Ban Grong Greng (บ้านโกรงเกรง) is a rural village in the north-west portion of the Nakhon Pa Mak Subdistrict of Bang Krathum District of Phitsanulok Province, Thailand.

==Etymology==
The first element of its name is ban (Thai: บ้าน) means 'village'.
The second element, grong (Thai: โกรง) is an onomatopoeia for the sound of a gong, analogous to the word 'gong' in English. The third element, greng (Thai: เกรง), means 'dread'.
 Loosely translated, Ban Grong Greng means 'village of the dreaded gong'. This is because a gong is beaten during funeral processions at the village's temple in accordance with the local custom. The name Grong Greng is an example of an alliteration.

==Geography==
Ban Grong Greng is near the center of Nakhon Pa Mak on a canal which meets the Wang Thong River at Ban Sam Ruen. This canal comes to a fork at Ban Grong Greng where another canal leads to Ban Dongphayom and beyond. Ban Grong Greng lies in the Nan Basin, which is part of the Chao Phraya Watershed. Ban Grong Greng has the greatest population of the eight villages in Nakhon Pa Mak, and it encompasses the largest area as well.

==Wat Grung See Jayrin==
Wat Grung See Jayrin (Thai: วัดกรุงศรีเจริญ), which means 'temple of the city of renowned progress', is more commonly referred to simply as Wat Grong Greng (Thai: วัดโกรงเกรง). This Theravada Buddhist temple is where villagers of Ban Grong Greng and surrounding villages hold their funeral ceremonies. Funerals at Wat Grong Greng involve a procession around the temple, chanting, meditation, and cremation of the deceased's body. Prior to a funeral at Grong Greng, families typically hold a wake in the deceased's home where family, friends and neighbors can pay their respects to the deceased. Items brought to the wake, such as flower arrangements, photographs of the deceased, and mementos from the deceased's life are carried in the funeral procession. Black clothing is customarily worn by those in mourning, if available. Religious activities and ceremonies other than funerals are typically held at nearby Wat Sam Ruen in Ban Sam Ruen.

===Architecture===
The style of the chedi at Wat Grung See Jayrin is influenced by earlier Thai pagodas, such as those found in the ruins of Ayutthaya. This style was imported from Sri Lanka during the rule of King Ramkhamhaeng the Great along with Theravada Buddhism. Later, King Ramathibodi I went on to make Theravada Buddhism the official religion of the kingdom of Ayutthaya.

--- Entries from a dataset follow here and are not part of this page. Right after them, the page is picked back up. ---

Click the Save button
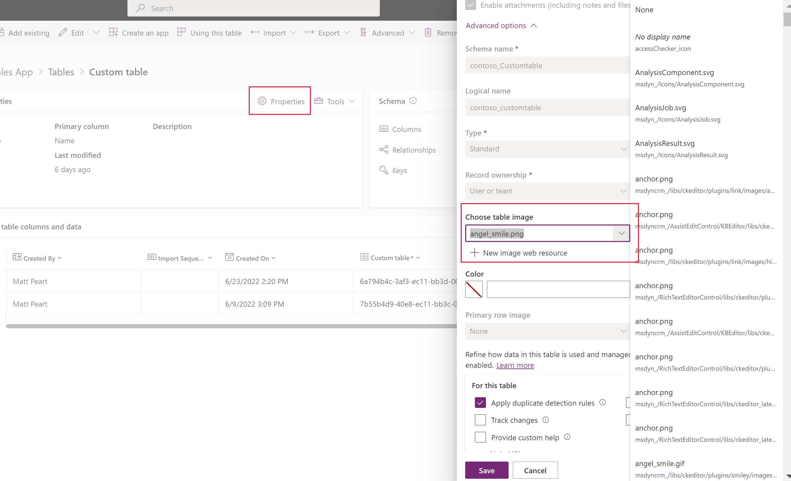This screenshot has height=481, width=791. [x=486, y=470]
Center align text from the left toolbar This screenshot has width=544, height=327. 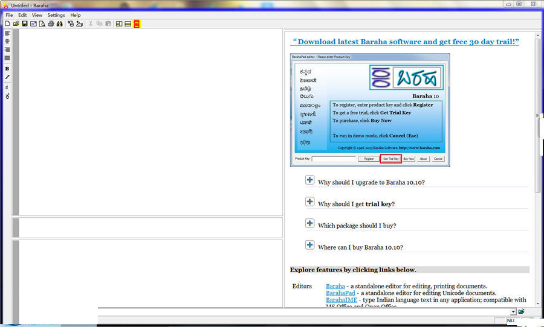[7, 42]
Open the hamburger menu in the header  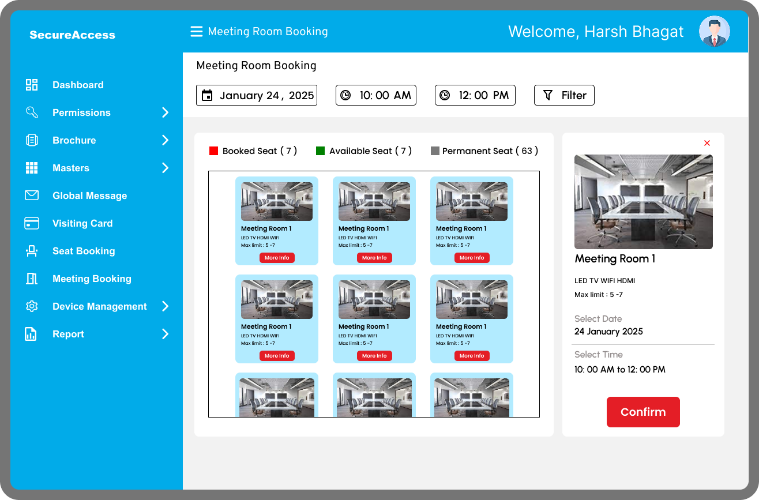pyautogui.click(x=196, y=32)
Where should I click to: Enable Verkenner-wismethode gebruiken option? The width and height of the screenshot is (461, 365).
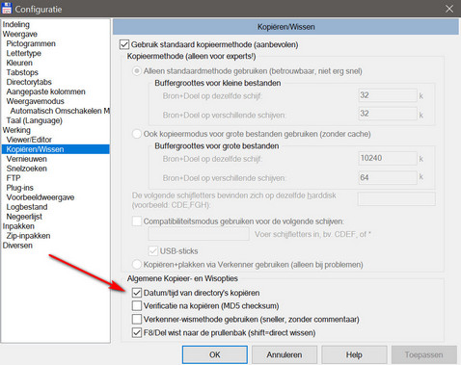click(x=137, y=319)
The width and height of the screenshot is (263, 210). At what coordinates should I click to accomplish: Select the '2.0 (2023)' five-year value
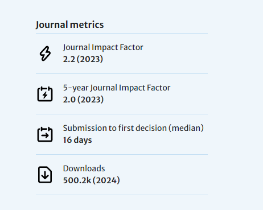pos(83,100)
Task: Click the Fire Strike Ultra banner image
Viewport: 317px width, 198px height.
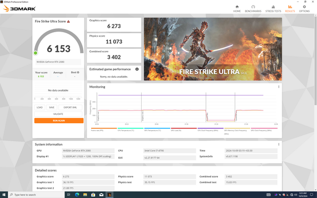Action: 213,49
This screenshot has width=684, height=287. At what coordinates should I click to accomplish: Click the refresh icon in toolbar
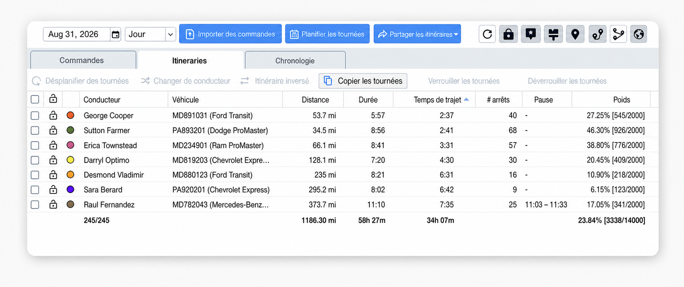click(487, 34)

The ceremonial funeral chants at Wat Grong Greng are in Pali, the language of prayer of the Ceylonese Buddhist monastic community,
 members of which Ramkhamhaeng imported from Sri Lanka to teach Theravada Buddhism to his subjects in Thailand.
 Similar architecture can be found in Anuradhapura, Sri Lanka.

===Wat Grung See Jayrin School===
Wat Grung See Jayrin School, at Wat Grung See Jayrin, is one of Nakhon Pa Mak's four elementary schools.

===Literary references===
A Wat Grong Greng is mentioned in a work entitled เรื่องจริงอิงนิทาน เล่ม 1 (which loosely translates to first book of traditionally passed down stories) by Rasilingdam (Thai: ฤาษีลิงดำ).